═══ Provided material

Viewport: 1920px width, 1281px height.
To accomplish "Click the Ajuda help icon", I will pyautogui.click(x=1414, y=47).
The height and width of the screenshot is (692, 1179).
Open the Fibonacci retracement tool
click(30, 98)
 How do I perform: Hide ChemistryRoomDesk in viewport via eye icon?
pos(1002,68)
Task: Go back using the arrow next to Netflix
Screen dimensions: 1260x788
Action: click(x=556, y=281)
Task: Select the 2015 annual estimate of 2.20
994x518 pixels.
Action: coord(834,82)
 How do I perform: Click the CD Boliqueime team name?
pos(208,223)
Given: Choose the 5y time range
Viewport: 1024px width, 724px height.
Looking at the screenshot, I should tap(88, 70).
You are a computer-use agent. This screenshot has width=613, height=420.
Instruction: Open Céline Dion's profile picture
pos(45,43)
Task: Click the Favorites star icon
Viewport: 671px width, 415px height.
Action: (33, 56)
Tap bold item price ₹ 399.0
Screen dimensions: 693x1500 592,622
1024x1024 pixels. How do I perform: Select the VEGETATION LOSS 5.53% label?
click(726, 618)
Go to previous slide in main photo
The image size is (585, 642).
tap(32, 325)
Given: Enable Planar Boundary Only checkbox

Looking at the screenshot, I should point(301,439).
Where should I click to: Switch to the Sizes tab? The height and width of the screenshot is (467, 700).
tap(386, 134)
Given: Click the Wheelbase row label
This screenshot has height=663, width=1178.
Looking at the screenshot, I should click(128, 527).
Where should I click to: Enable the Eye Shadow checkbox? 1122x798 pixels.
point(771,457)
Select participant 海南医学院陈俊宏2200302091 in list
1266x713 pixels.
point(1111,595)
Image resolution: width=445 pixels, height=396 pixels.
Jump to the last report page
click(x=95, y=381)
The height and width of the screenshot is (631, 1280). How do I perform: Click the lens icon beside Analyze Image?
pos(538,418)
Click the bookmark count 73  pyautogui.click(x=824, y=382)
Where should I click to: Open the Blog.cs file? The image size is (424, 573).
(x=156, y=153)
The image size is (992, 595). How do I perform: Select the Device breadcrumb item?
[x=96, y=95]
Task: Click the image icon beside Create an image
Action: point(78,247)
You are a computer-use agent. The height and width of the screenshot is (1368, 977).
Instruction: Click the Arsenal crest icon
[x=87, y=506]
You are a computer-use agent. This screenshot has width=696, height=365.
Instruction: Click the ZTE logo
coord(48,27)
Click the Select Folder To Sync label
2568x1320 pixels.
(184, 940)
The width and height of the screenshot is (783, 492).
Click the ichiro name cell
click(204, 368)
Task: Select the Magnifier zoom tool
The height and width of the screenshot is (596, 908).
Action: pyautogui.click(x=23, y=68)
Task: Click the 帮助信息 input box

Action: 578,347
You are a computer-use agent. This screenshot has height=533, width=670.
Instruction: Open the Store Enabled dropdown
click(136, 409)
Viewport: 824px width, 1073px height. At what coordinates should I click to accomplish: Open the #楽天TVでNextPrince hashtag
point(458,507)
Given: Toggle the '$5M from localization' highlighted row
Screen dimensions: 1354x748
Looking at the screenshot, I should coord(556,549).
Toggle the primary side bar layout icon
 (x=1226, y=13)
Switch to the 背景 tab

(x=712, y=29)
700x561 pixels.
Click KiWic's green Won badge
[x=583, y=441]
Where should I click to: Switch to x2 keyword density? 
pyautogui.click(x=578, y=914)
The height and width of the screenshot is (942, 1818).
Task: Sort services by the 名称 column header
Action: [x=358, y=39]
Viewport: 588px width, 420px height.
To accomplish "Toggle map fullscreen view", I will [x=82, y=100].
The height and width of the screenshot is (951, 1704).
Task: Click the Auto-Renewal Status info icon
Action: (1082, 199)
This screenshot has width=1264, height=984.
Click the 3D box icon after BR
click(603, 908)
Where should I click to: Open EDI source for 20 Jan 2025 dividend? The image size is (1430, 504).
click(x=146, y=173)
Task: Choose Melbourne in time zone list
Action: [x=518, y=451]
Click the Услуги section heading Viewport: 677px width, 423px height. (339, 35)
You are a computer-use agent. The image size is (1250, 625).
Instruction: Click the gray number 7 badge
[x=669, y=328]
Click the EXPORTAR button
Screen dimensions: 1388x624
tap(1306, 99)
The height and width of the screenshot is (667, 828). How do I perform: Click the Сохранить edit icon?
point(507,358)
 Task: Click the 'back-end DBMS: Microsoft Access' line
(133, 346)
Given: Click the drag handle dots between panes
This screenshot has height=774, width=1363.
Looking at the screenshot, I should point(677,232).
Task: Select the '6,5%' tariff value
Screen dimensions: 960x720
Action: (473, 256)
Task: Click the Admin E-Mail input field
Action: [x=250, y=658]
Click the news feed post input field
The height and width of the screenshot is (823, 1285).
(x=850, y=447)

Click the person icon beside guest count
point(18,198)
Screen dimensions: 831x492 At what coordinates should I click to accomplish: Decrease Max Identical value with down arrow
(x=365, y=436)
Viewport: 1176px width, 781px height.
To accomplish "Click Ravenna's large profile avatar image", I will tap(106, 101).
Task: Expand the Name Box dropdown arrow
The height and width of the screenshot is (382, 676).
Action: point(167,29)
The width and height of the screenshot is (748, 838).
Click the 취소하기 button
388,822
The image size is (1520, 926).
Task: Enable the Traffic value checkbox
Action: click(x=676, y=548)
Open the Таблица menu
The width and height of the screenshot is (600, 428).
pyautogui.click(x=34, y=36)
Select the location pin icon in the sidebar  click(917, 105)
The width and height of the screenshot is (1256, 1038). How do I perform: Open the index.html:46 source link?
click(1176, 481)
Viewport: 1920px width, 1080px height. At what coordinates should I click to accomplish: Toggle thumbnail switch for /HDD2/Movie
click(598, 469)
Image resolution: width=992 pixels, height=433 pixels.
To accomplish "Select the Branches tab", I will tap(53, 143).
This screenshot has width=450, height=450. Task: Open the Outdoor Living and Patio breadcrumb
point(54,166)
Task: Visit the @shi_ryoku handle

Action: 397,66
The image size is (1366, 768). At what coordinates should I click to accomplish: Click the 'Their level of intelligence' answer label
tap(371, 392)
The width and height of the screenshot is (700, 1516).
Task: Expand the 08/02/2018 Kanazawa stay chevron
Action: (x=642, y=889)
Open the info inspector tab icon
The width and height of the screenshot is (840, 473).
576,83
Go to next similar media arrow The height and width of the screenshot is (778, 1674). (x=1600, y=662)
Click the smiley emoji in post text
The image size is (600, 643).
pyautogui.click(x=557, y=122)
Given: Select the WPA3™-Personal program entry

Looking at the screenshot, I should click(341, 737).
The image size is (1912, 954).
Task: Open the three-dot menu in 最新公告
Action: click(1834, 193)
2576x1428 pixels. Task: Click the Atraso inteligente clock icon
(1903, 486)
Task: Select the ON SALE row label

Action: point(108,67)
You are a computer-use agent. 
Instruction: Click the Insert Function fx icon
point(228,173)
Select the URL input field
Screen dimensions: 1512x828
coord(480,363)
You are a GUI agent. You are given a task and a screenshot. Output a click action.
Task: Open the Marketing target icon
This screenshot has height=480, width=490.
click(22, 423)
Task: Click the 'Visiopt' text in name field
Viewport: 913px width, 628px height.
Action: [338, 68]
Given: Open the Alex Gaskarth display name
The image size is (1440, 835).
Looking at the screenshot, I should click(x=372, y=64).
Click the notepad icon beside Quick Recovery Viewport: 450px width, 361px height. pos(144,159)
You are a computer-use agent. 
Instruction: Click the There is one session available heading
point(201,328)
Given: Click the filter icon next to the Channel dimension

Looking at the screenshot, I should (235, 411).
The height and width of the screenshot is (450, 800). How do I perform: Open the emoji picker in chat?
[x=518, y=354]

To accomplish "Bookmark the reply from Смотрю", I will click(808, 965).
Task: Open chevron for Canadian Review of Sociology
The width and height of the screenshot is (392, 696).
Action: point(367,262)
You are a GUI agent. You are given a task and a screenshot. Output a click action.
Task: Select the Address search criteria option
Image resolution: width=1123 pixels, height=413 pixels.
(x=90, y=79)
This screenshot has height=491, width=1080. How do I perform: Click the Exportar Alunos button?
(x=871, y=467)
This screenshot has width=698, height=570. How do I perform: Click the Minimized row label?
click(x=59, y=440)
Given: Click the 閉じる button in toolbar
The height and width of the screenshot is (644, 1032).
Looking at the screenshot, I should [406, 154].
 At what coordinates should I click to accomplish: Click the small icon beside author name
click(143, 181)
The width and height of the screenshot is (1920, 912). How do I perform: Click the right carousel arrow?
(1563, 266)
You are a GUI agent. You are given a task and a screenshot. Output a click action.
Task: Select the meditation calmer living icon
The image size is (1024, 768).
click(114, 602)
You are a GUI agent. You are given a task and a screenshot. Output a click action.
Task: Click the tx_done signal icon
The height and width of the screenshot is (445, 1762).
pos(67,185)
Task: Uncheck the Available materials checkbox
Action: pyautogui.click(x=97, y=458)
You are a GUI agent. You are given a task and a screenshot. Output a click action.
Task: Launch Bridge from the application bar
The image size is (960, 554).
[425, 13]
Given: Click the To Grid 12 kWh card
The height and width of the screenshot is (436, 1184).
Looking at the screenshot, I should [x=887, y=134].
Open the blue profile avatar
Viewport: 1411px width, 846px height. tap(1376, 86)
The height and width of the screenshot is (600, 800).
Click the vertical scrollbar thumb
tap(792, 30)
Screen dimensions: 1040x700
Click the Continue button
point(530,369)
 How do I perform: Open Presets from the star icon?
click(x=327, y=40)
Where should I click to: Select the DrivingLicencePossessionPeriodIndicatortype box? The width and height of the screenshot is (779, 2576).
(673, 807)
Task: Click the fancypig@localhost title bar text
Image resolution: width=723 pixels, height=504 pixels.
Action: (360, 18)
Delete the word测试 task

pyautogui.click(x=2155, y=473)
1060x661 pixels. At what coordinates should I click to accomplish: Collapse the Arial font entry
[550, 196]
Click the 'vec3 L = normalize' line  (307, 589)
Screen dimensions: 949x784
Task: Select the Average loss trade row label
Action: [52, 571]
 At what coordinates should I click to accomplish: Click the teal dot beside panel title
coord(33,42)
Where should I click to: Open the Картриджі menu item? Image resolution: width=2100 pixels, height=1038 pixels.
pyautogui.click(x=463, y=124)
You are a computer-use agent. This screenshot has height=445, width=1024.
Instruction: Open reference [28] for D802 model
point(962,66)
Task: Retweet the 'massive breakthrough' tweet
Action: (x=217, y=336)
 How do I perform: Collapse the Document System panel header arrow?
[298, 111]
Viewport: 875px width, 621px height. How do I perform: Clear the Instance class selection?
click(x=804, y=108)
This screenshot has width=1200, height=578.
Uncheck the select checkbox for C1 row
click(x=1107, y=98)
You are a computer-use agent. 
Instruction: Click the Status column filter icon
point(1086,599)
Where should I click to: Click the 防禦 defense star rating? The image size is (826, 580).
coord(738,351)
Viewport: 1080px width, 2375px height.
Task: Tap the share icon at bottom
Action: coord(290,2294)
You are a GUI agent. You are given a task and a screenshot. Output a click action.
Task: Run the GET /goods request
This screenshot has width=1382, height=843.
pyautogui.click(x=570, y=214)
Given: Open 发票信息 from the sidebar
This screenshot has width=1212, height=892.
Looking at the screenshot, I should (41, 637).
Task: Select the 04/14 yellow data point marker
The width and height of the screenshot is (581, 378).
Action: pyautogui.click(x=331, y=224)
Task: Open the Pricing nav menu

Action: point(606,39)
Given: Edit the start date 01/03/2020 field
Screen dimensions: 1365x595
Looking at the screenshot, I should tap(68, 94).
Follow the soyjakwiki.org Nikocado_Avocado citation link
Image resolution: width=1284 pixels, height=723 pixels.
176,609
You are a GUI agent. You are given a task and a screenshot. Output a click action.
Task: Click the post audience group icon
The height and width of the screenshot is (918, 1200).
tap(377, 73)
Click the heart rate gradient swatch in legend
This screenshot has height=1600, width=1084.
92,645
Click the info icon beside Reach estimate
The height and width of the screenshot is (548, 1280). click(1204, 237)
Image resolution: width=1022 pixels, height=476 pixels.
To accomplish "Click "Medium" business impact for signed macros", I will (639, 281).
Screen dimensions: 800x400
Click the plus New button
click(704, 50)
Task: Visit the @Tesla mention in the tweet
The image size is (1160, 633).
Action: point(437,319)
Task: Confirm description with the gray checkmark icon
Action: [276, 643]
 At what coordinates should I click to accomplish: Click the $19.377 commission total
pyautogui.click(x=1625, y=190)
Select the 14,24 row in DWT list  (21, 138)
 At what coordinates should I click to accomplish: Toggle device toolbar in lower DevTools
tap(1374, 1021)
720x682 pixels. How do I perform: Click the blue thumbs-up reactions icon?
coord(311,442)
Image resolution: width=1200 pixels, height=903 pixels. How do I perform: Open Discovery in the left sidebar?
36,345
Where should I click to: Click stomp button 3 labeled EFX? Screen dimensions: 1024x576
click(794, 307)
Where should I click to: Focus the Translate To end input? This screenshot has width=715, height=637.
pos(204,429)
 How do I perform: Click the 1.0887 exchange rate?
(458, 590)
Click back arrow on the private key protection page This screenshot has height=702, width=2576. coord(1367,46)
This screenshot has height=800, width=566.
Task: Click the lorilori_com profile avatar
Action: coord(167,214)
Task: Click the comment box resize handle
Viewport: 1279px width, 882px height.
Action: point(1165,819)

══════

### Your task
Here the job is to output the lines from the start of the material through the line with "Click the bookmark", inclusive, exactly and with nothing else.

### Task result
Viewport: 1920px width, 1281px height.
To accomplish "Click the Ajuda help icon", I will pyautogui.click(x=1414, y=47).
The height and width of the screenshot is (692, 1179).
Open the Fibonacci retracement tool
click(30, 98)
 How do I perform: Hide ChemistryRoomDesk in viewport via eye icon?
pos(1002,68)
Task: Go back using the arrow next to Netflix
Screen dimensions: 1260x788
Action: click(x=556, y=281)
Task: Select the 2015 annual estimate of 2.20
994x518 pixels.
Action: coord(834,82)
 How do I perform: Click the CD Boliqueime team name?
pos(208,223)
Given: Choose the 5y time range
Viewport: 1024px width, 724px height.
Looking at the screenshot, I should tap(88, 70).
You are a computer-use agent. This screenshot has width=613, height=420.
Instruction: Open Céline Dion's profile picture
pos(45,43)
Task: Click the Favorites star icon
Viewport: 671px width, 415px height.
Action: (33, 56)
Tap bold item price ₹ 399.0
Screen dimensions: 693x1500 592,622
1024x1024 pixels. How do I perform: Select the VEGETATION LOSS 5.53% label?
click(726, 618)
Go to previous slide in main photo
The image size is (585, 642).
tap(32, 325)
Given: Enable Planar Boundary Only checkbox

Looking at the screenshot, I should point(301,439).
Where should I click to: Switch to the Sizes tab? The height and width of the screenshot is (467, 700).
tap(386, 134)
Given: Click the Wheelbase row label
This screenshot has height=663, width=1178.
Looking at the screenshot, I should click(128, 527).
Where should I click to: Enable the Eye Shadow checkbox? 1122x798 pixels.
point(771,457)
Select participant 海南医学院陈俊宏2200302091 in list
1266x713 pixels.
point(1111,595)
Image resolution: width=445 pixels, height=396 pixels.
Jump to the last report page
click(x=95, y=381)
The height and width of the screenshot is (631, 1280). How do I perform: Click the lens icon beside Analyze Image?
pos(538,418)
Click the bookmark count 73  pyautogui.click(x=824, y=382)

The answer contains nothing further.